A responsive website is vital in today’s fast paced, competitive marketplace. Users must be able to access your website and information quickly and succinctly, no matter where they are or what device they are using.
Someone viewing your website or competition landing page on their mobile will probably be ‘out and about’. They need to quickly find what they’re looking for without having to zoom in/out or use the site as if they were chillaxing at home on their desktop. Alternatively, it might be something as simple as having multiple browser windows open at home, or in the office; wouldn’t it be great if no matter what the width of the window, there was no need for horizontal scrolling.
The question is, how does your website respond to different devices and situations?
The answer is, responsive design.
Responsive websites will give the best experience for each device (and therefore situation) it’s viewed on.
What is responsive design?
Responsive websites respond to their environment. (Can I just add a note here to say that everything online is a website of some sort. A landing page, microsite, blog, they’re all websites). The website layout responds to the screen size, device type/orientation, i.e. portrait or landscape on smartphones and tablet devices, giving the optimal user experience.

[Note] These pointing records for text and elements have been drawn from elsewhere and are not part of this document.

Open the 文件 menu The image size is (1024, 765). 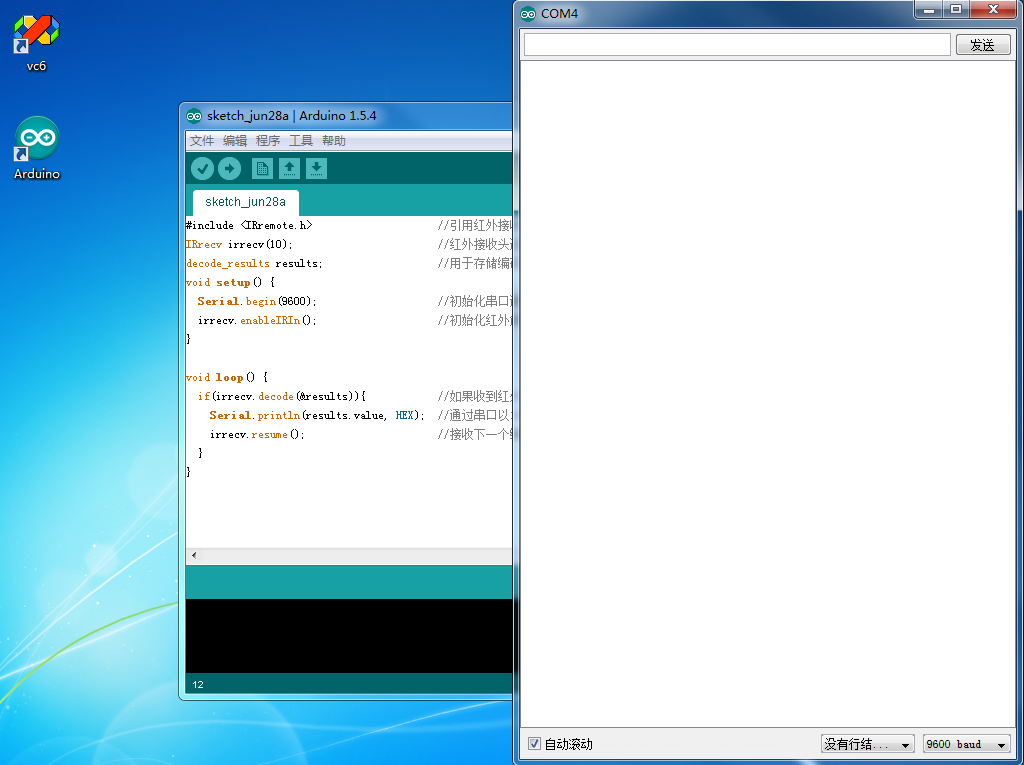(x=202, y=141)
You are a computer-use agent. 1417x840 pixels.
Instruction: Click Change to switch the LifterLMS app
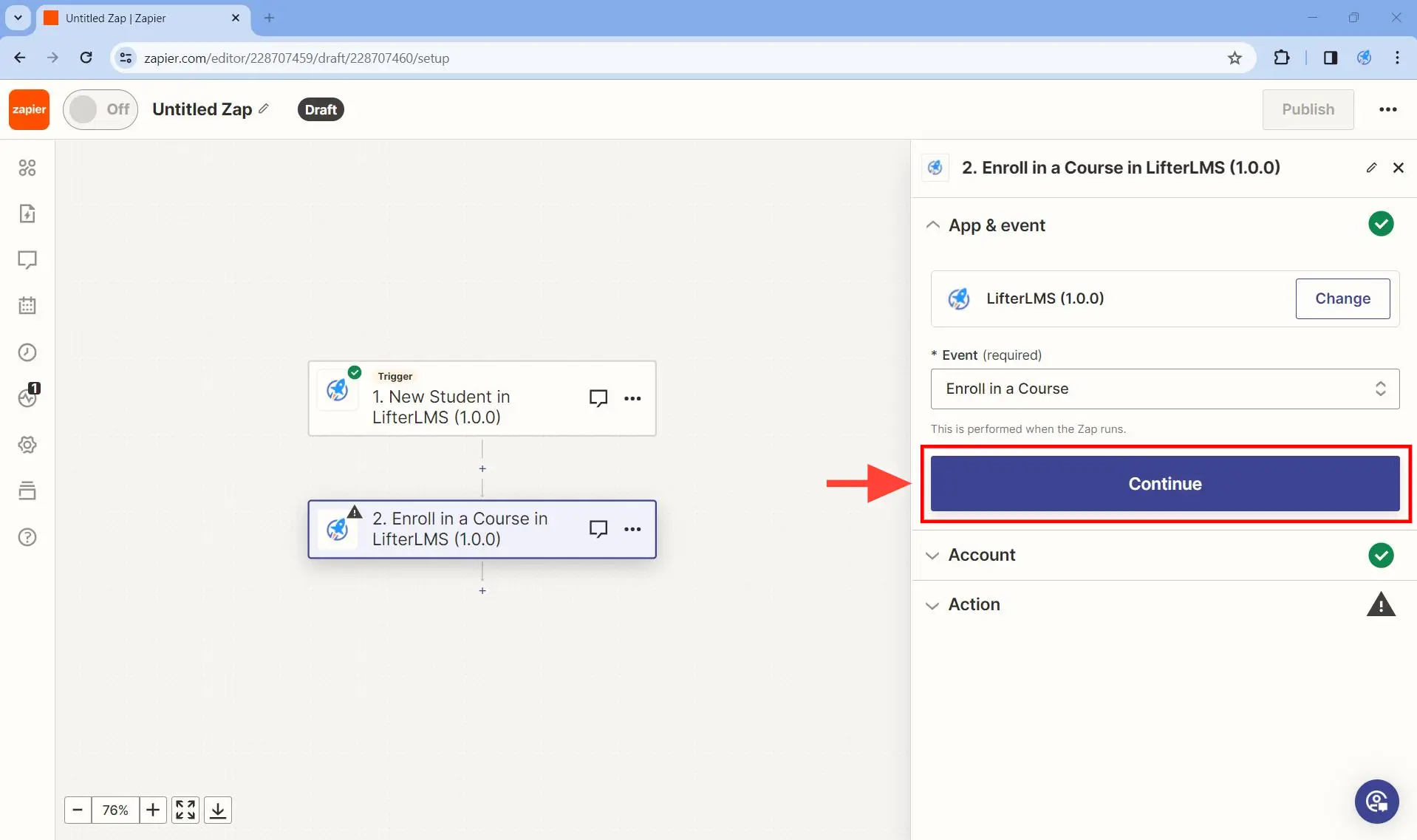pyautogui.click(x=1343, y=298)
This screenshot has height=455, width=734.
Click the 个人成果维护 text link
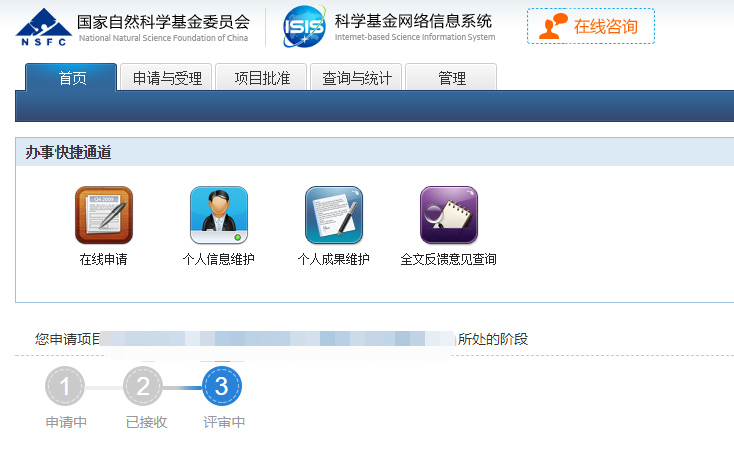tap(333, 260)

Here comes the science bit
Through fluid grids, flexible images and the use of ‘Media Queries’ we can set breakpoints which switch to different style sheets delivering the best layout. This ensures people can read the content and operate the website with ease, specific to their device and situation.

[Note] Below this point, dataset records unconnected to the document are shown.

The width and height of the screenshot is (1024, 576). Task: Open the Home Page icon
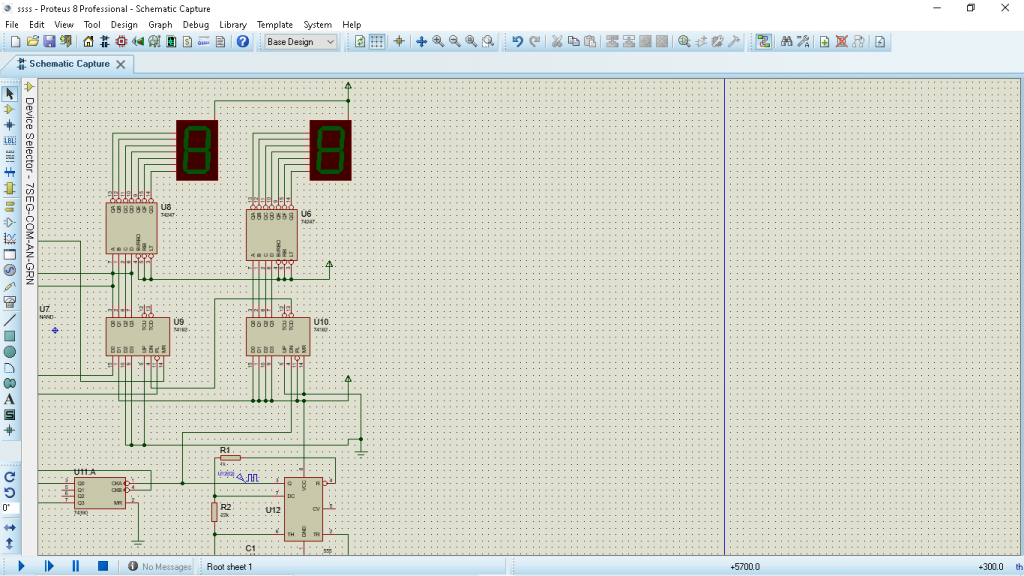(88, 42)
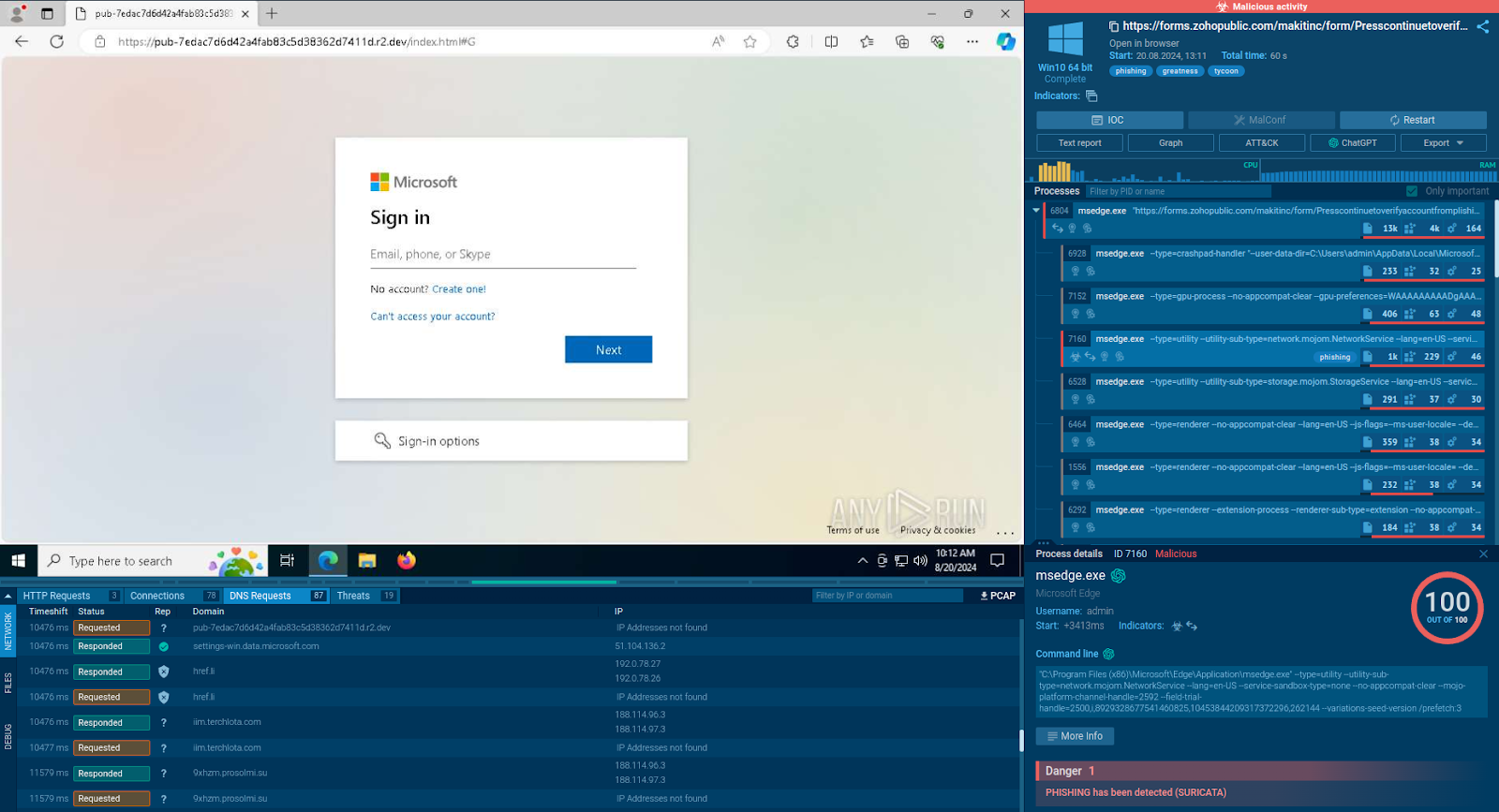Toggle the Only important checkbox

pyautogui.click(x=1412, y=191)
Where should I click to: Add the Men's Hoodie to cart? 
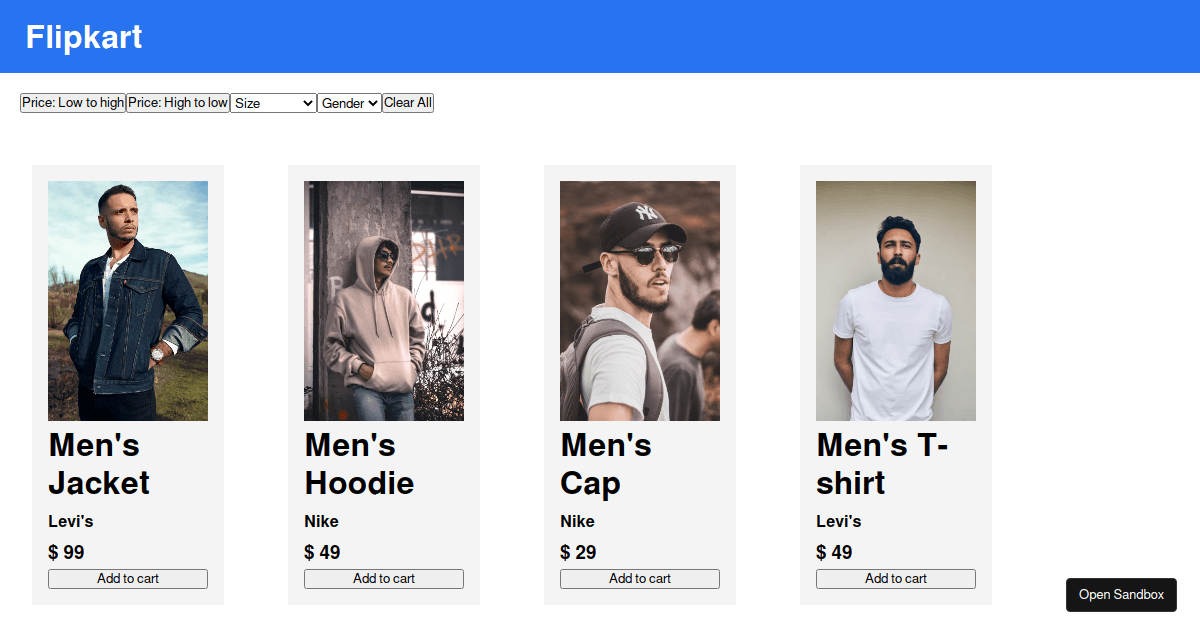(383, 578)
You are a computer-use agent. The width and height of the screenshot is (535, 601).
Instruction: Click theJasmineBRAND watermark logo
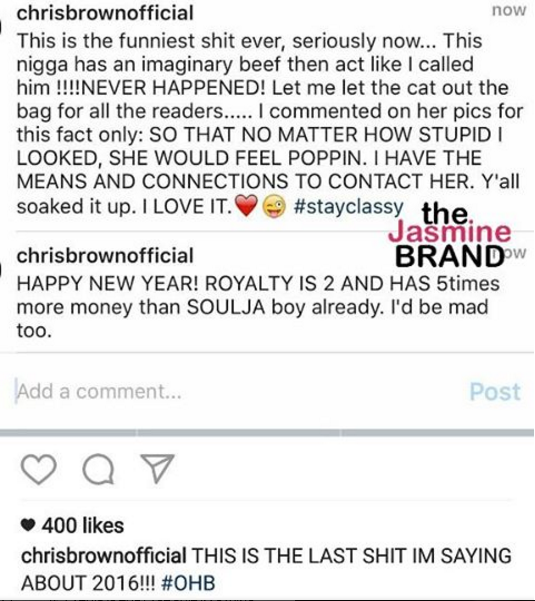(x=450, y=235)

We can also consider the content that is delivered on differing screen sizes, as users have varying requirements on different devices. For example, users do not want to read volumes of content on their smartphone, they want to get to specific information quickly.
The real benefit here for you the website owner, brand or marketing manager, is that by implementing a responsive layout you utilise the same content and code, meaning less
time is needed for maintenance and updating content.
It also future-proofs your website on new devices to the market, again saving time and cost.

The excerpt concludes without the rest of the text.